Washington Department of Fish and Wildlife authorities say the drones will start overflying the two protected sites maintained to facilitate the rabbits’ reproduction between 8 a.m. to 5 p.m. starting this month through March.

The exact timing of those outings – like that of the annual census campaign – will seek to ensure there’s sufficient snow covering the ground to make spotting traces of the creatures easier, and verify the craft can withstand often difficult weather.

“The purpose of these flights is to test drone and sensor capabilities and effectiveness for tracking pygmy rabbit distribution and numbers in snowy conditions,” said Taylor Cotten, Washington Department of Fish and Wildlife’s conservation assessment section manager. “Researchers will also use the drones to help determine the survival rate of reintroduced pygmy rabbits.”

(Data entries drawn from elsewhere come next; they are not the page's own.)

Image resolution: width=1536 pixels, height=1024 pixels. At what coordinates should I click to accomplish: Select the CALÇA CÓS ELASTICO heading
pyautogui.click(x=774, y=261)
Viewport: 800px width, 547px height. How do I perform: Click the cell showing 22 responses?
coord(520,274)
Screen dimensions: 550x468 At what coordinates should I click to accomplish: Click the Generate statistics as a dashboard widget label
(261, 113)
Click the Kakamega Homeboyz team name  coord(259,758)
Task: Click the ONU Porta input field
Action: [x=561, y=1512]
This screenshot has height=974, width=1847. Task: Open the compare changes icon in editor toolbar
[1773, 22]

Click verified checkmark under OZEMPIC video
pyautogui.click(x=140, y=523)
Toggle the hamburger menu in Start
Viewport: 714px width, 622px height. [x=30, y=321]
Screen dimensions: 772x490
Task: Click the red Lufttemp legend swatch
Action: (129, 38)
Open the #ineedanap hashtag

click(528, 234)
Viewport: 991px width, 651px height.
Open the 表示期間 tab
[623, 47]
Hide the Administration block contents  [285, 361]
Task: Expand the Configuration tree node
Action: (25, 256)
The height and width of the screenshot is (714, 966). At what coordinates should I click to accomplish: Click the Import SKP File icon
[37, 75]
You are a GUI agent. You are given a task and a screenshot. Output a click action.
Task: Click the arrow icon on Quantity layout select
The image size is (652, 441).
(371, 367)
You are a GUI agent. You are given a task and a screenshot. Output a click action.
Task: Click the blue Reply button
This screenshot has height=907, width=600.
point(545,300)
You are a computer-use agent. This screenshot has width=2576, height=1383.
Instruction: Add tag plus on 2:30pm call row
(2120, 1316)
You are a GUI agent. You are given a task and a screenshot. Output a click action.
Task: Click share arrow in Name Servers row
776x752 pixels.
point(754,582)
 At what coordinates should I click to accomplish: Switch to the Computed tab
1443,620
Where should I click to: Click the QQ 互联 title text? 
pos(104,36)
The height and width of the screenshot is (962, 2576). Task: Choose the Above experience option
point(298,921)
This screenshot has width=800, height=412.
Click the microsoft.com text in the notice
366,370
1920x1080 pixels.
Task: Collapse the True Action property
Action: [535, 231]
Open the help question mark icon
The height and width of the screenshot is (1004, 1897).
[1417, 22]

Use of the drones to keep track of the rabbit population was inspired by the use of aerial tech by wildlife experts in Washington and other states to take counts of creatures ranging from ground squirrels to mountain goats, salmon to whales. 

Sadly, however, even using those higher vantage points, the effort to identify traces of the rabbits (much less the critters themselves) is getting to be like finding needles in a haystack. 

The campaign to facilitate repopulation through captive and enclosed breeding areas began after the last known individual was born in the wild in 2008, and started using three protected Columbia Basin spaces. One of those was wiped out by a fire in 2020, killing an estimated 43% of all remaining rabbits. 

However, survival rates of generations born since give experts hope the species may survive yet – with a bit of human help – despite their diminished numbers.